Task goal: Convert the rows below into a JSON list of strings with one string per line, leaving out blank lines.
'''
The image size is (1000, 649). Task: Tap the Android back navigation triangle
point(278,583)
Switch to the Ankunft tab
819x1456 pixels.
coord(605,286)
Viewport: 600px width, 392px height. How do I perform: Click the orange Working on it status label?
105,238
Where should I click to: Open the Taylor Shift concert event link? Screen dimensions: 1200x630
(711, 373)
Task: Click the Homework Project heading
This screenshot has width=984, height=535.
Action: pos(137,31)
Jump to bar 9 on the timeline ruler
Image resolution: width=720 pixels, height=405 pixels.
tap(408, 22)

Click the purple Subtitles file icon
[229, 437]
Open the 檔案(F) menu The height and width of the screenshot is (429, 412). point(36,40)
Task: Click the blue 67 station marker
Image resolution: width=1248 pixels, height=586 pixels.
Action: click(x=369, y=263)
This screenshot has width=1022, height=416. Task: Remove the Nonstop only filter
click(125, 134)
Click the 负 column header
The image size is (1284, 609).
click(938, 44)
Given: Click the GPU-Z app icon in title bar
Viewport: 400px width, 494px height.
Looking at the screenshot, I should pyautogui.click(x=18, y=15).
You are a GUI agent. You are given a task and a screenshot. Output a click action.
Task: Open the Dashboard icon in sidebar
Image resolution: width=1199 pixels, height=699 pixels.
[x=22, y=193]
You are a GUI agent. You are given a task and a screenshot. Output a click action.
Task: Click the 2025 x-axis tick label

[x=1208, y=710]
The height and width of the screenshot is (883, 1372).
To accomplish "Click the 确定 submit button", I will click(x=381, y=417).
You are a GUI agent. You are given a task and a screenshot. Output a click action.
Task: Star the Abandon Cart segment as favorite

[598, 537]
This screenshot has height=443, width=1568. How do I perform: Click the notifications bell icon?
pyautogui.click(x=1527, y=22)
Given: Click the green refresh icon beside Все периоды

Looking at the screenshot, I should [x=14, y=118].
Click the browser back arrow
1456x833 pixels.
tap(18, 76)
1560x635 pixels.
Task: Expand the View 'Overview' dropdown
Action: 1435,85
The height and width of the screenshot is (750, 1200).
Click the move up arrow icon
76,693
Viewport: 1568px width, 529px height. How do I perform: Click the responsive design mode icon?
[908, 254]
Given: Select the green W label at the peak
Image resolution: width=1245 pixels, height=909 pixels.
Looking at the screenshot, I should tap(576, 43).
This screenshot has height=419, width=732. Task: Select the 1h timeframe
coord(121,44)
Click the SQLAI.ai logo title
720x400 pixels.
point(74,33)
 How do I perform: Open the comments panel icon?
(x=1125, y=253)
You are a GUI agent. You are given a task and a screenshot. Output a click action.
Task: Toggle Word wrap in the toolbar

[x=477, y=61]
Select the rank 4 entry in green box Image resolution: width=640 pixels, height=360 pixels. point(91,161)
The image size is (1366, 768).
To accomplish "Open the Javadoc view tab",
'''
Task result:
[
  "The image size is (1000, 649). Task: Tap the Android back navigation triangle",
  "point(278,583)",
  "Switch to the Ankunft tab",
  "819x1456 pixels.",
  "coord(605,286)",
  "Viewport: 600px width, 392px height. How do I perform: Click the orange Working on it status label?",
  "105,238",
  "Where should I click to: Open the Taylor Shift concert event link? Screen dimensions: 1200x630",
  "(711, 373)",
  "Task: Click the Homework Project heading",
  "This screenshot has width=984, height=535.",
  "Action: pos(137,31)",
  "Jump to bar 9 on the timeline ruler",
  "Image resolution: width=720 pixels, height=405 pixels.",
  "tap(408, 22)",
  "Click the purple Subtitles file icon",
  "[229, 437]",
  "Open the 檔案(F) menu The height and width of the screenshot is (429, 412). point(36,40)",
  "Task: Click the blue 67 station marker",
  "Image resolution: width=1248 pixels, height=586 pixels.",
  "Action: click(x=369, y=263)",
  "This screenshot has width=1022, height=416. Task: Remove the Nonstop only filter",
  "click(125, 134)",
  "Click the 负 column header",
  "The image size is (1284, 609).",
  "click(938, 44)",
  "Given: Click the GPU-Z app icon in title bar",
  "Viewport: 400px width, 494px height.",
  "Looking at the screenshot, I should pyautogui.click(x=18, y=15).",
  "You are a GUI agent. You are given a task and a screenshot. Output a click action.",
  "Task: Open the Dashboard icon in sidebar",
  "Image resolution: width=1199 pixels, height=699 pixels.",
  "[x=22, y=193]",
  "You are a GUI agent. You are given a task and a screenshot. Output a click action.",
  "Task: Click the 2025 x-axis tick label",
  "[x=1208, y=710]",
  "The height and width of the screenshot is (883, 1372).",
  "To accomplish \"Click the 确定 submit button\", I will click(x=381, y=417).",
  "You are a GUI agent. You are given a task and a screenshot. Output a click action.",
  "Task: Star the Abandon Cart segment as favorite",
  "[598, 537]",
  "This screenshot has height=443, width=1568. How do I perform: Click the notifications bell icon?",
  "pyautogui.click(x=1527, y=22)",
  "Given: Click the green refresh icon beside Все периоды",
  "Looking at the screenshot, I should [x=14, y=118].",
  "Click the browser back arrow",
  "1456x833 pixels.",
  "tap(18, 76)",
  "1560x635 pixels.",
  "Task: Expand the View 'Overview' dropdown",
  "Action: 1435,85",
  "The height and width of the screenshot is (750, 1200).",
  "Click the move up arrow icon",
  "76,693",
  "Viewport: 1568px width, 529px height. How do I perform: Click the responsive design mode icon?",
  "[908, 254]",
  "Given: Select the green W label at the peak",
  "Image resolution: width=1245 pixels, height=909 pixels.",
  "Looking at the screenshot, I should tap(576, 43).",
  "This screenshot has height=419, width=732. Task: Select the 1h timeframe",
  "coord(121,44)",
  "Click the SQLAI.ai logo title",
  "720x400 pixels.",
  "point(74,33)",
  " How do I perform: Open the comments panel icon?",
  "(x=1125, y=253)",
  "You are a GUI agent. You are given a task and a screenshot. Output a click action.",
  "Task: Toggle Word wrap in the toolbar",
  "[x=477, y=61]",
  "Select the rank 4 entry in green box Image resolution: width=640 pixels, height=360 pixels. point(91,161)",
  "The image size is (1366, 768).",
  "To accomplish \"Open the Javadoc view tab\","
]